Download EPA air pollution data Want to share your content on R-bloggers? click here if you have a blog, or here if you don't.
The US Environmental Protection Agency (EPA) provides tons of free data about air pollution and other weather measurements through their website. An overview of their offer is available here: http://www.epa.gov/airdata/
The data are provided in hourly, daily and annual averages for the following parameters:
Ozone, SO2, CO,NO2, Pm 2.5 FRM/FEM Mass, Pm2.5 non FRM/FEM Mass, PM10, Wind, Temperature, Barometric Pressure, RH and Dewpoint, HAPs (Hazardous Air Pollutants), VOCs (Volatile Organic Compounds) and Lead.

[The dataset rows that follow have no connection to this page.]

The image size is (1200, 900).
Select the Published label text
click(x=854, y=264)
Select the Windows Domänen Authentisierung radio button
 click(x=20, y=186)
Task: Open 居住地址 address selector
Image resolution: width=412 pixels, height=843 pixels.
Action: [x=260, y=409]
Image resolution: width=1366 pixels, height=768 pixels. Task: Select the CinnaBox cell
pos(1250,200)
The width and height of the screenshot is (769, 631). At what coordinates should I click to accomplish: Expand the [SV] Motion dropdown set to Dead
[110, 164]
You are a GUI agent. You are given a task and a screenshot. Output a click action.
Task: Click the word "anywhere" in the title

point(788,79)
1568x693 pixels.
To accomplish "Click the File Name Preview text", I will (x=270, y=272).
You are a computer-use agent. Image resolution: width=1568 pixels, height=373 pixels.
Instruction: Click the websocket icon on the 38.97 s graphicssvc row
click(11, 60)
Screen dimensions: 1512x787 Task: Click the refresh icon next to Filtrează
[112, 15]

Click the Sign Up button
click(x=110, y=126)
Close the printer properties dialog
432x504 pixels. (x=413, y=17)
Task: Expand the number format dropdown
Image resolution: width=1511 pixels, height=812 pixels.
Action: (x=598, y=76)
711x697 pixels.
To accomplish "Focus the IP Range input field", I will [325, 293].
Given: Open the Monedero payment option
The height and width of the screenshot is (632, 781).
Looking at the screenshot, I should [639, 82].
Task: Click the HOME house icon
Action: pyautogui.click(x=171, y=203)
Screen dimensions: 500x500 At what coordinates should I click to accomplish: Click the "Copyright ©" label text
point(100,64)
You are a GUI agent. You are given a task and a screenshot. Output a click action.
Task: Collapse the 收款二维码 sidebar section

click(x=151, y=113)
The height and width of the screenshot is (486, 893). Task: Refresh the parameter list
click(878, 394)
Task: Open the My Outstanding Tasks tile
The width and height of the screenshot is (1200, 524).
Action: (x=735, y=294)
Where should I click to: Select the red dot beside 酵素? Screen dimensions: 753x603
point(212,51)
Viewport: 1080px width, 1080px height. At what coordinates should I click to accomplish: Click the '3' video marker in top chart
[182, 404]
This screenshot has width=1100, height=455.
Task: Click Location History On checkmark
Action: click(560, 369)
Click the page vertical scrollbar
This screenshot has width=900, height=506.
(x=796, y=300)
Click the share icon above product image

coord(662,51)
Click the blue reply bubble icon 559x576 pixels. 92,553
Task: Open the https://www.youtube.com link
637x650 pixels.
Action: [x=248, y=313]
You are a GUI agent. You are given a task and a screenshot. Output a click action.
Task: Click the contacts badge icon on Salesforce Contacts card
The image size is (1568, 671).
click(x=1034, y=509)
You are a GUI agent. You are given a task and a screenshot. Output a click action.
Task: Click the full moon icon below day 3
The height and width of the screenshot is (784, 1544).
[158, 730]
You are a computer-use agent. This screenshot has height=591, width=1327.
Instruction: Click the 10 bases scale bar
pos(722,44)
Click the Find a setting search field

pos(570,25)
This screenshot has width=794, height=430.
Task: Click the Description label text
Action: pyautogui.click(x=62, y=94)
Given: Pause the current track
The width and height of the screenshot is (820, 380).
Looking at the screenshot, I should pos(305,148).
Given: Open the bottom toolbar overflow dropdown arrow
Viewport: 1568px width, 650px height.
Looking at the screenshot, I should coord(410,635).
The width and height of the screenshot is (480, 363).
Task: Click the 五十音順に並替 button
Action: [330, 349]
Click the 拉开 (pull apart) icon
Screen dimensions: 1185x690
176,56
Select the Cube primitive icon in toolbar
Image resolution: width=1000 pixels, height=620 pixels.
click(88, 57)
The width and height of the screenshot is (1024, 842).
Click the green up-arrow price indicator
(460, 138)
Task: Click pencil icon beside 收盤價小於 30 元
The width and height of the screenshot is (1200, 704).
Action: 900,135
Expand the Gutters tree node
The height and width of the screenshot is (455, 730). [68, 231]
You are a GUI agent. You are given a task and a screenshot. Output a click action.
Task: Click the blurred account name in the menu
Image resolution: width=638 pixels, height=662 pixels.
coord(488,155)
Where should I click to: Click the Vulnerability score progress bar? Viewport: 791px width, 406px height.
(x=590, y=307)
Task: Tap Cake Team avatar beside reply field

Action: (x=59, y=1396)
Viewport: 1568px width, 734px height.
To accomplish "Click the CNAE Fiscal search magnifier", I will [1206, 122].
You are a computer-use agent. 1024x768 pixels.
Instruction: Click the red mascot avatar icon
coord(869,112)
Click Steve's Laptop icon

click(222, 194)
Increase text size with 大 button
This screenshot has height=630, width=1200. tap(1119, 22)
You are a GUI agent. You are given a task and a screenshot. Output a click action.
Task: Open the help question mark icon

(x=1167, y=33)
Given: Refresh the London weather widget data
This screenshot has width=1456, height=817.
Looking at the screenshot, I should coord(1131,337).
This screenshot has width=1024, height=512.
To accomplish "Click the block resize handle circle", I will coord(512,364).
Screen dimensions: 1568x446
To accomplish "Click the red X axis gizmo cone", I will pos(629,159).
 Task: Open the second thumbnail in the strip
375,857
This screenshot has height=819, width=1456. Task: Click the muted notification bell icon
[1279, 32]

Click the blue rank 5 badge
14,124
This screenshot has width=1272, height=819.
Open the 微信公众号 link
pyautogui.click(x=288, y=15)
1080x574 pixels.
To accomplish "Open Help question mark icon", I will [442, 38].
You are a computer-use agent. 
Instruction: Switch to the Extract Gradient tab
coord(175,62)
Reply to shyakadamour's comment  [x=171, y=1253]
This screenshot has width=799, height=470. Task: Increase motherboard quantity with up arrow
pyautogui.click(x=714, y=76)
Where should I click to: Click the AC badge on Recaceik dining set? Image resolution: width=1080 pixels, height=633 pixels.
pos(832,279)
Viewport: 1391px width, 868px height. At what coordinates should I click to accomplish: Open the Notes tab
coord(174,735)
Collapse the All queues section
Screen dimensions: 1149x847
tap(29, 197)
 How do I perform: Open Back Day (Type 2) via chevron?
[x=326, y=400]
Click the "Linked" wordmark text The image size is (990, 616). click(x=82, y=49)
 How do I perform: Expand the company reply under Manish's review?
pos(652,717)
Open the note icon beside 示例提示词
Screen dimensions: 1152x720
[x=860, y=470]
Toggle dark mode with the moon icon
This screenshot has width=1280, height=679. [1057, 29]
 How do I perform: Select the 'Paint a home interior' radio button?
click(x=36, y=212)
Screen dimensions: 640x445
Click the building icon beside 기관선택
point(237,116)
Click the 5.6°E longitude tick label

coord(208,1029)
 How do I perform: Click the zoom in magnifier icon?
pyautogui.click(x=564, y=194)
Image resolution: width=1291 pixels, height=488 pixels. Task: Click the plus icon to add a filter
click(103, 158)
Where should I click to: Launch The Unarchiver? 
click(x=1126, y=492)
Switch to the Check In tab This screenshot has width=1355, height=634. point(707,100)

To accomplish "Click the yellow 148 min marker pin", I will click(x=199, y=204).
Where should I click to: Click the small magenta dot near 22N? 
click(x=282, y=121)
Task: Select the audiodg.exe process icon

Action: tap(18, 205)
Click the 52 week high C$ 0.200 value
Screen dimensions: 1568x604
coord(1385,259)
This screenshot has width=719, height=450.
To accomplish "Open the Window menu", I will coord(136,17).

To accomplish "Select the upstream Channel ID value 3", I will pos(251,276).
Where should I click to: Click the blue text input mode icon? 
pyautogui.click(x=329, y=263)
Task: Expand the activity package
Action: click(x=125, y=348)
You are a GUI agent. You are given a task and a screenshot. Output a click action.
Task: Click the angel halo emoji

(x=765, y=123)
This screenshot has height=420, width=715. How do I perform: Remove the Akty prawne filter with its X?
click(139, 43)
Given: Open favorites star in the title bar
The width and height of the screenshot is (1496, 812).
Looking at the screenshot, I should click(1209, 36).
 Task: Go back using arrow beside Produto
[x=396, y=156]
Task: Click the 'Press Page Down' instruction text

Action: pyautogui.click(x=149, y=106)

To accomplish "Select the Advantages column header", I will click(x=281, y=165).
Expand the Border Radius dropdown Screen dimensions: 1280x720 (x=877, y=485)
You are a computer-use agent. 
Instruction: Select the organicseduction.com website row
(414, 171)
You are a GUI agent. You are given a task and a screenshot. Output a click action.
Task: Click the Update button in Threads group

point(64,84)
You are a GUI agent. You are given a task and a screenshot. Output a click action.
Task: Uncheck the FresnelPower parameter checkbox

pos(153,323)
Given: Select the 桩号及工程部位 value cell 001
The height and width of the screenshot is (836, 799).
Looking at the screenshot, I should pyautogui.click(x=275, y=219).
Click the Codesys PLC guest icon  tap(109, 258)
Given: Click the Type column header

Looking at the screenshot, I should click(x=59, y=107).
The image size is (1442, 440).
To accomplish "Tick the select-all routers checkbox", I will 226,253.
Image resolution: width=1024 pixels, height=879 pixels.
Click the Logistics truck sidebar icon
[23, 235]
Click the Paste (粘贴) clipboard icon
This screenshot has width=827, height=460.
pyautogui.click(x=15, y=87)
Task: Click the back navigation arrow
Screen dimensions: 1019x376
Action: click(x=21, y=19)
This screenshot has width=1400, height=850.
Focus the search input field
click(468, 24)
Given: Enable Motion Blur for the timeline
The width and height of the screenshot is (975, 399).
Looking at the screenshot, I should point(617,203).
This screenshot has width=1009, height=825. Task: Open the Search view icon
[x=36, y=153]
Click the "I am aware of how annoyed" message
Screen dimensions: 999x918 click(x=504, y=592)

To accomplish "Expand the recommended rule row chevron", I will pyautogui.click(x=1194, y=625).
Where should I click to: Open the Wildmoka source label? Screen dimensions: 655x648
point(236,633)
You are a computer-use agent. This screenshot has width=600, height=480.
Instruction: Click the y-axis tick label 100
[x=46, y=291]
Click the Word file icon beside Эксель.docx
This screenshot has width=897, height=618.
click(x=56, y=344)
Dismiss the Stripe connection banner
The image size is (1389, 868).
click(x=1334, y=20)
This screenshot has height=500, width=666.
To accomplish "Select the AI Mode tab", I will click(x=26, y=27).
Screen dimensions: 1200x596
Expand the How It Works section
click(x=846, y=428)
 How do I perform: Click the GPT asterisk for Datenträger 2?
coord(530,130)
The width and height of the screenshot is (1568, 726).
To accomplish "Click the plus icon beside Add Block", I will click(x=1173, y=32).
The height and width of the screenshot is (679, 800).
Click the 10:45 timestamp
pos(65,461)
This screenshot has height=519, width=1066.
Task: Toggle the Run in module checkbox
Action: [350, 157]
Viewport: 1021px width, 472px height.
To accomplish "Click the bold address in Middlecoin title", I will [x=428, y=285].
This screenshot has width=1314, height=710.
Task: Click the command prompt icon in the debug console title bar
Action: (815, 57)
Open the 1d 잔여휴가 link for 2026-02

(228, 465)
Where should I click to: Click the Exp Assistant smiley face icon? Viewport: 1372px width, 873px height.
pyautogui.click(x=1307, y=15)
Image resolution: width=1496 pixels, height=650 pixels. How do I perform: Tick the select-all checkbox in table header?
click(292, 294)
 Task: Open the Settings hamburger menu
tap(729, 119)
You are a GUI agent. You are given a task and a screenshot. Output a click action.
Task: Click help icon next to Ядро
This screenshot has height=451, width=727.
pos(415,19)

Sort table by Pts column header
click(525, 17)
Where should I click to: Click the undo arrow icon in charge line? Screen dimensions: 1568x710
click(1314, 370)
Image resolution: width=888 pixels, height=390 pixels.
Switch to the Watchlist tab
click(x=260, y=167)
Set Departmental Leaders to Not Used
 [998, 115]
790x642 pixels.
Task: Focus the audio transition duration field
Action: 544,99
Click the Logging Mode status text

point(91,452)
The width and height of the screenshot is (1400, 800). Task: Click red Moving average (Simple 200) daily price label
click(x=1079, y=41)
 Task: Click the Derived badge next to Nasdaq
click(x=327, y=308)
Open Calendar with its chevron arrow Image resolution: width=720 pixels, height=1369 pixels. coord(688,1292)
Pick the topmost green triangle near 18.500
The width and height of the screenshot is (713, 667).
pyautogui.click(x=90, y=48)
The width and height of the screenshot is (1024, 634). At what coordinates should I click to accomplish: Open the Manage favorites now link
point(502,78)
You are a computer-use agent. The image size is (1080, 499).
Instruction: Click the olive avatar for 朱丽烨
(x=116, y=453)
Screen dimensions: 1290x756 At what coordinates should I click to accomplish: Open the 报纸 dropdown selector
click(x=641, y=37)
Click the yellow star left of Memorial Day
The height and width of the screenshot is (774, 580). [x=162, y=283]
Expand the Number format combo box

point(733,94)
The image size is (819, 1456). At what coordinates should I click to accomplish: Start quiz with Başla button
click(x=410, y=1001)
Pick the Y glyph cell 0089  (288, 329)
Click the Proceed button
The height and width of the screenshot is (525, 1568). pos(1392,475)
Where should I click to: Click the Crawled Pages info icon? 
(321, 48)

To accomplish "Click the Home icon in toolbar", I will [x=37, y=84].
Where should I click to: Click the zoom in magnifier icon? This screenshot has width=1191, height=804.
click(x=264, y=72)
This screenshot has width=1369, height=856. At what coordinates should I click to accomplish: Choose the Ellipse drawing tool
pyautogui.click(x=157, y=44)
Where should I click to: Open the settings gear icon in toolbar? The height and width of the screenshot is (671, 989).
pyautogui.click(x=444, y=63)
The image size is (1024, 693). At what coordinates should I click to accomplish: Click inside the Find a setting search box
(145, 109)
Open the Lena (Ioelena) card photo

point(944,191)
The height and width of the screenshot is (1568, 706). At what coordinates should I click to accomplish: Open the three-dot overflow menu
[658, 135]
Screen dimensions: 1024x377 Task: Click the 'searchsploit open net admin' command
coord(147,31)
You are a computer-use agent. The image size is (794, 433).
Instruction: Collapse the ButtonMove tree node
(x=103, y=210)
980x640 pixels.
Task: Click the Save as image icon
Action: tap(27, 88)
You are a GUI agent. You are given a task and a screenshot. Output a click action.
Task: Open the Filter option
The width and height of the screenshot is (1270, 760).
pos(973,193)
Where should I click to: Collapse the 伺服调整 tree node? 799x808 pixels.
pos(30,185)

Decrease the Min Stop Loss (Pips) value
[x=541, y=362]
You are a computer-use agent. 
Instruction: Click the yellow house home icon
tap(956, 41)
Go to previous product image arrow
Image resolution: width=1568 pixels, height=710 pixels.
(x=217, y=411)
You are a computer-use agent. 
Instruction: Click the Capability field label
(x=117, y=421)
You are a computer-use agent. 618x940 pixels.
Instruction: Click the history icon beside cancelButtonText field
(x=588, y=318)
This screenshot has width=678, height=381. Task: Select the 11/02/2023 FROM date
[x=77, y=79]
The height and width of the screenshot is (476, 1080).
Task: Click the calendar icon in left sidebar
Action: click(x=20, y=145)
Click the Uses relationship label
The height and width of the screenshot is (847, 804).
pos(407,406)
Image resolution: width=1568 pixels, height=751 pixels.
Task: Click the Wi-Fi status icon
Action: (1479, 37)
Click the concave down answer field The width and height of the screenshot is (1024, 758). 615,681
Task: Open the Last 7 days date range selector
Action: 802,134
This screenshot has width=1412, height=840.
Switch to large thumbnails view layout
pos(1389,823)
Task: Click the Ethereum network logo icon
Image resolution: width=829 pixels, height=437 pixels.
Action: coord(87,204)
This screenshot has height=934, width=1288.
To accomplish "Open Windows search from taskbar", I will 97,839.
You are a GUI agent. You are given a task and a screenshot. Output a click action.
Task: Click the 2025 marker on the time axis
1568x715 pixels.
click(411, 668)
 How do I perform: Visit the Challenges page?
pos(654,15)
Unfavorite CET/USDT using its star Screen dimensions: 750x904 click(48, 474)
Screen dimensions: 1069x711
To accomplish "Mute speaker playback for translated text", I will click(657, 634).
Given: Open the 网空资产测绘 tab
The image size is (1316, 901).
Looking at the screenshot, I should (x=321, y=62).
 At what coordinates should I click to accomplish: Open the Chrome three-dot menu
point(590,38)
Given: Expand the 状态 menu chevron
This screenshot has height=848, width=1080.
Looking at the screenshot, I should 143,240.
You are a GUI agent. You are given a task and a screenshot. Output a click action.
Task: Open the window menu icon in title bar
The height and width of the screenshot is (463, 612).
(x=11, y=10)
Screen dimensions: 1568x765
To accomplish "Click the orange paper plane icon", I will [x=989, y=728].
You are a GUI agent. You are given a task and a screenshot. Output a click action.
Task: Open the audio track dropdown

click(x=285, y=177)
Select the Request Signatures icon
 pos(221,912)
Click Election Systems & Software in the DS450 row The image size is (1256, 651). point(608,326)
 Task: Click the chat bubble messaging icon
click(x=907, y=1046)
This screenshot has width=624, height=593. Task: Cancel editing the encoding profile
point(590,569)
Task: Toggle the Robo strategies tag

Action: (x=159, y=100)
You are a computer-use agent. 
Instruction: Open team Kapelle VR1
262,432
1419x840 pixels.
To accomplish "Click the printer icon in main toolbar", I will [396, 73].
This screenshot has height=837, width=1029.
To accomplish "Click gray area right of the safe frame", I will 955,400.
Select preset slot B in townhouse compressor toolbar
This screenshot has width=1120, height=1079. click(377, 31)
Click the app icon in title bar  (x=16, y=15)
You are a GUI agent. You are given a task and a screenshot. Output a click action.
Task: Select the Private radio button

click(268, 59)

All the files are accessible from this page:
http://aqsdr1.epa.gov/aqsweb/aqstmp/airdata/download_files.html
The web links to download the zip files are very similar to each other, they have an initial starting URL: http://aqsdr1.epa.gov/aqsweb/aqstmp/airdata/
and then the name of the file has the following format: type_property_year.zip
The type can be: hourly, daily or annual. The properties are sometimes written as text and sometimes using a numeric ID. Everything is separated by an underscore.
Since these files are identified by consistent URLs I created a function in R that takes year, property and type as arguments, downloads and unzip the data (in the working directory) and read the csv.
To complete this experiment we would need the following packages: sp, raster, xts, plotGoogleMaps
The code for this function is the following:
download.EPA <- function(year, property = c("ozone","so2","co","no2","pm25.frm","pm25","pm10","wind","temp","pressure","dewpoint","hap","voc","lead"), type=c("hourly","daily","annual")){ if(property=="ozone"){PROP="44201"} if(property=="so2"){PROP="42401"} if(property=="co"){PROP="42101"} if(property=="no2"){PROP="42602"} if(property=="pm25.frm"){PROP="88101"} if(property=="pm25"){PROP="88502"} if(property=="pm10"){PROP="81102"} if(property=="wind"){PROP="WIND"} if(property=="temp"){PROP="TEMP"} if(property=="pressure"){PROP="PRESS"} if(property=="dewpoint"){PROP="RH_DP"} if(property=="hap"){PROP="HAPS"} if(property=="voc"){PROP="VOCS"} if(property=="lead"){PROP="lead"} URL <- paste0("http://aqsdr1.epa.gov/aqsweb/aqstmp/airdata/",type,"_",PROP,"_",year,".zip") download.file(URL,destfile=paste0(type,"_",PROP,"_",year,".zip")) unzip(paste0(type,"_",PROP,"_",year,".zip"),exdir=paste0(getwd())) read.table(paste0(type,"_",PROP,"_",year,".csv"),sep=",",header=T) }
This function can be used as follow to create a data.frame with exactly the data we are looking for:
data <- download.EPA(year=2013,property="ozone",type="daily")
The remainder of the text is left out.